There are two things to note here. The first is the commitWithin bit of the URL string. This query string tells SOLR to go ahead and automatically store the data I am sending it. The second is the while True loop. I found that sending articles to SOLR as fast as possible caused some to time out. With Python, one rule of thumb is just try something and handle the error rather than check to see if it worked. In this loop, I try to POST the data a few times. If it fails, it will wait 1 second and then try again. If it fails 6 times, it will give up on the article. Most of the time, it simply timed out due to SOLR being busy, and succeeded with 1 or 2 retries. I saw one article take 3 retries. So far as I saw, there were no other reasons for failure.

Encyclopedic Services

The encyclopedic services for Raven will be absolutely critical for Raven to be useful and reliable. These services will contain all kinds of information, such as general purpose information about the world as well as domain-specific knowledge. For instance, I would eventually like to have a medical encyclopedia service for Raven. Does that mean Raven will replace all doctors? No, not for a long time. But Raven could absolutely augment hospitals and doctor’s offices.

Whatever you want Raven to be able to do, there will be an encyclopedic service for. Are you a history buff? Let’s load up Raven with every history book ever written! Are you an astronomy nerd? We can handle that too!
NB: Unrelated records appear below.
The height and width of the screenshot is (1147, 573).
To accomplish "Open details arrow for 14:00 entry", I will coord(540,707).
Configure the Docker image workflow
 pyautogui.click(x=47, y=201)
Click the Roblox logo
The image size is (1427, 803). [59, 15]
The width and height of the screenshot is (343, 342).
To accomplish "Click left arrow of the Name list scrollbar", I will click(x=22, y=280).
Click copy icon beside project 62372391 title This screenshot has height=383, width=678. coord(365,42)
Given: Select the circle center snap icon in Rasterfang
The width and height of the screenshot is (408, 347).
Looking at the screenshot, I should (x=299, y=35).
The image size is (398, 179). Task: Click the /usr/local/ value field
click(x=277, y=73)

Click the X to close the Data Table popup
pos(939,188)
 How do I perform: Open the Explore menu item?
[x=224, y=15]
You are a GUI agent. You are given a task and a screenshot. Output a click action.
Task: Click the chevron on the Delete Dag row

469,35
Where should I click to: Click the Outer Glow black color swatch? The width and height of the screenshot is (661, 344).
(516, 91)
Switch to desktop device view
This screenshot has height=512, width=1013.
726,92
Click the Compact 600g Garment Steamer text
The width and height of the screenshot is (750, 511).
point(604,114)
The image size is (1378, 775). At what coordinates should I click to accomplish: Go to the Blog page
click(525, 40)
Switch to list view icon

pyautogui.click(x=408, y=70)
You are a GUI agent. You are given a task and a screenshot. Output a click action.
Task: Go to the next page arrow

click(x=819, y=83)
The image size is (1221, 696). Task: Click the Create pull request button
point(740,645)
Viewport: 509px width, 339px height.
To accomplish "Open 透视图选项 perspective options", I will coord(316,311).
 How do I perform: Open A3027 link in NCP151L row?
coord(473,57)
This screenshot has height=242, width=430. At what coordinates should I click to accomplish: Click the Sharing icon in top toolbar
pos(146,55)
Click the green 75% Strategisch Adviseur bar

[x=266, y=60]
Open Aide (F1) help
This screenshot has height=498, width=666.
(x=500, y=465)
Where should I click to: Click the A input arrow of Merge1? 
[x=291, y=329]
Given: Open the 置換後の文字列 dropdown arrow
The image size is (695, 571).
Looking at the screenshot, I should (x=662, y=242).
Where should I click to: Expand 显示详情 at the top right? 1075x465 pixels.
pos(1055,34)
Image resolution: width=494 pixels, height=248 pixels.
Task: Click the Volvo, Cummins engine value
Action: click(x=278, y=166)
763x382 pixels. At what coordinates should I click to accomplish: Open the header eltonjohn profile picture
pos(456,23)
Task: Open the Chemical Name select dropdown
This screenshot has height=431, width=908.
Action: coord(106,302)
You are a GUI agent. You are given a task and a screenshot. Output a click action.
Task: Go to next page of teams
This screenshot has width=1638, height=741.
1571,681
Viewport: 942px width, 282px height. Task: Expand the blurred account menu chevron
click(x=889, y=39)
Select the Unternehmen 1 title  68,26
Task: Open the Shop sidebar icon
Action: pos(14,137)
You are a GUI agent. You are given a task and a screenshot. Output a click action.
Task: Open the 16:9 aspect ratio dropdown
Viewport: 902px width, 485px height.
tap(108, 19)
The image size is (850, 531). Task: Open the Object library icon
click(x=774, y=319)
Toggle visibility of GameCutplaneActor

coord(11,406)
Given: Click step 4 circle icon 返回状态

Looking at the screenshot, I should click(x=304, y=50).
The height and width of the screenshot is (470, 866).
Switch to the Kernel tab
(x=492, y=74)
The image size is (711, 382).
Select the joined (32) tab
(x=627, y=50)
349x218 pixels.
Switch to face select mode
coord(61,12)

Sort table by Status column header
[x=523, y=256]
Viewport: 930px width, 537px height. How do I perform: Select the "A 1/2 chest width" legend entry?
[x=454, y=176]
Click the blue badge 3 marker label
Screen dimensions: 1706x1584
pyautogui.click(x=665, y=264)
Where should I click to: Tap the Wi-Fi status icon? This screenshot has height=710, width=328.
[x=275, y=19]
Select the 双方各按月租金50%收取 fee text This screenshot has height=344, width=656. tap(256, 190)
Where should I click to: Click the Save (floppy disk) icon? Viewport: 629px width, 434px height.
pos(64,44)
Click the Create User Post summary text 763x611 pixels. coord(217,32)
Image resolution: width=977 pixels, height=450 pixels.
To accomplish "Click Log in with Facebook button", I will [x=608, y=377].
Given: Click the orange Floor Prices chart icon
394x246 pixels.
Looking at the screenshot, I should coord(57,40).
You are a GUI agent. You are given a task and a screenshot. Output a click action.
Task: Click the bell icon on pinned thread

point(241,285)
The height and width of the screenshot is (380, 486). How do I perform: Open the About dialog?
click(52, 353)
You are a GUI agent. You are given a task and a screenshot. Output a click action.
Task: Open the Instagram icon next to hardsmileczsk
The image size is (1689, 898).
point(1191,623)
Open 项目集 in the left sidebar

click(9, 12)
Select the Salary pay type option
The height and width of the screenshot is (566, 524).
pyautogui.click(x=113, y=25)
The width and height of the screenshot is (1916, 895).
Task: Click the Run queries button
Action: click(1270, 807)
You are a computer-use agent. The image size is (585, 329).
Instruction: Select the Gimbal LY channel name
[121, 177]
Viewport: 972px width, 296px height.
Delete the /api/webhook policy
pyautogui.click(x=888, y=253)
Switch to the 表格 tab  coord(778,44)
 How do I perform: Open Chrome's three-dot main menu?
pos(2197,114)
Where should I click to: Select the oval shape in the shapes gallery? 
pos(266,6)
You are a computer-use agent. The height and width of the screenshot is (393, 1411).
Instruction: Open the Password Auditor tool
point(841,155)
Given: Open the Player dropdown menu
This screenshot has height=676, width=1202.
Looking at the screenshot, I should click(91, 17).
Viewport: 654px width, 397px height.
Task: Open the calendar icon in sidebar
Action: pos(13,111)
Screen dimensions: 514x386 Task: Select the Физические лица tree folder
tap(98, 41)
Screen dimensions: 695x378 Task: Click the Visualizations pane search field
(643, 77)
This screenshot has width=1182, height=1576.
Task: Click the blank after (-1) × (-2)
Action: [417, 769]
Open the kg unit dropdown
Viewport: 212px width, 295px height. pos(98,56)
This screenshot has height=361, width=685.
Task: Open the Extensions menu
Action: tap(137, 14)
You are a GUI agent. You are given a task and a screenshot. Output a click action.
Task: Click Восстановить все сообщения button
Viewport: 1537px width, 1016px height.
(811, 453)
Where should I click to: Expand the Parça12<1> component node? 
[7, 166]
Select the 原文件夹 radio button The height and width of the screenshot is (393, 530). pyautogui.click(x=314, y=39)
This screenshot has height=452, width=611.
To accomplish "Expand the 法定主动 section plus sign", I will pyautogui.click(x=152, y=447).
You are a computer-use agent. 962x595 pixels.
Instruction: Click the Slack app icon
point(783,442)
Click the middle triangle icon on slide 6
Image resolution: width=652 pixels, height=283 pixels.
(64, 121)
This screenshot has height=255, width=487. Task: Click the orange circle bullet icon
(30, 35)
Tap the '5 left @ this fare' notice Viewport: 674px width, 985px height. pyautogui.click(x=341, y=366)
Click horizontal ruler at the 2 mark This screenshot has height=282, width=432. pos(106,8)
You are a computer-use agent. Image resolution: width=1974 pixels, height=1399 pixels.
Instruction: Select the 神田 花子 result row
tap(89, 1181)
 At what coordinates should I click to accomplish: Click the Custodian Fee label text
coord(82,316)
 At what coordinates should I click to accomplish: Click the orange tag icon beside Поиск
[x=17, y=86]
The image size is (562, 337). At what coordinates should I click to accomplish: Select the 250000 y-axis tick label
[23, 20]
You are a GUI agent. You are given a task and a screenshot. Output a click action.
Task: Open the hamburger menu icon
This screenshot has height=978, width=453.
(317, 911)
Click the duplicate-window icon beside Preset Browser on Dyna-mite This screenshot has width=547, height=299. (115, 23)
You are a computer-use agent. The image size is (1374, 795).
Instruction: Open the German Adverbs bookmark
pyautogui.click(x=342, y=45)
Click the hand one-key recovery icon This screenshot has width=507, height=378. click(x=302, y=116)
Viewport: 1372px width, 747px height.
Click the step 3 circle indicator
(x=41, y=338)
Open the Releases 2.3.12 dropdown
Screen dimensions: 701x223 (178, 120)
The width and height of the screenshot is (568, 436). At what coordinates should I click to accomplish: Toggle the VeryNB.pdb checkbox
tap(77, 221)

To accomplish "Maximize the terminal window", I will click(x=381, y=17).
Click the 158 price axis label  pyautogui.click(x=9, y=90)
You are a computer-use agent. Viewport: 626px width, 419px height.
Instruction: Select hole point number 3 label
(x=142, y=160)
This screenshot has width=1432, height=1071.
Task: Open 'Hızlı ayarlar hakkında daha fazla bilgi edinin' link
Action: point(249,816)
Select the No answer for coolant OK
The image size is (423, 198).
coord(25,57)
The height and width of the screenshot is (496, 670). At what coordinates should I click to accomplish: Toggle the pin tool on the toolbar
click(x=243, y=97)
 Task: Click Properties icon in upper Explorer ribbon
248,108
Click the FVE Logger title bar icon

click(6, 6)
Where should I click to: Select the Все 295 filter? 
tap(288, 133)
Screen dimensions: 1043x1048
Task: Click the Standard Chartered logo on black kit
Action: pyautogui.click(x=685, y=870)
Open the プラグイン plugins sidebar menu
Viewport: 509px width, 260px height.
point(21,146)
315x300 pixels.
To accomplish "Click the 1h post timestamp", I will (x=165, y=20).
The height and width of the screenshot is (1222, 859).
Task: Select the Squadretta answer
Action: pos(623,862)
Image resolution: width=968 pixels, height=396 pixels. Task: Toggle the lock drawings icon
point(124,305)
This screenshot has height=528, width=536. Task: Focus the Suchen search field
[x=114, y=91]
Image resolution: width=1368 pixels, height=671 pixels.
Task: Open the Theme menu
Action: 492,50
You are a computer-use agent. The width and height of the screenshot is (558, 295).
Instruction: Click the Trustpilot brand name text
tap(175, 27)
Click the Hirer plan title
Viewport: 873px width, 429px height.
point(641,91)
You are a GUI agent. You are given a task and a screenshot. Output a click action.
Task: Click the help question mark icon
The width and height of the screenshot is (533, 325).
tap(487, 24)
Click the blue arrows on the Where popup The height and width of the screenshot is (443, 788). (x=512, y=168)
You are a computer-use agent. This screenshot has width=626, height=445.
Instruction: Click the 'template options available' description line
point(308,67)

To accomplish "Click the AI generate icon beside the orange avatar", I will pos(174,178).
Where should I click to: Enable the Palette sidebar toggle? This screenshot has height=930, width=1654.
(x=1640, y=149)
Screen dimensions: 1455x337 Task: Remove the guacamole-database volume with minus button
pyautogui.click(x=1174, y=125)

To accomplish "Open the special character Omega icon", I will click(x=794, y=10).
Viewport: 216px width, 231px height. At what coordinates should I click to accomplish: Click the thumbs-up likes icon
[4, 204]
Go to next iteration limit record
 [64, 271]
Eventually, Raven will be able to handle text, audio, and video, so the encyclopedic services are going to get huge. For now we’re limiting it to just text.

Here’s the thing: Humans can master pretty much any topic by reading about it. Why not Raven? With powerful enough neural networks to “read” and interpret the information, Raven should be able to achieve human-or-better levels of mastery.

Recall Services

Neural networks have no long-term memory on their own. Your brain has unique structures to handle long-term recall, so why shouldn’t Raven? Recall services will give Raven explicit, episodic memory of interacting with you as well as every thought Raven has ever had. Furthermore, this data can be used to fine tune and train new neural networks. Over time, Raven will learn to interact with you individually. Raven will intrinsically learn how you communicate as well as about your life and your needs. More on these services later.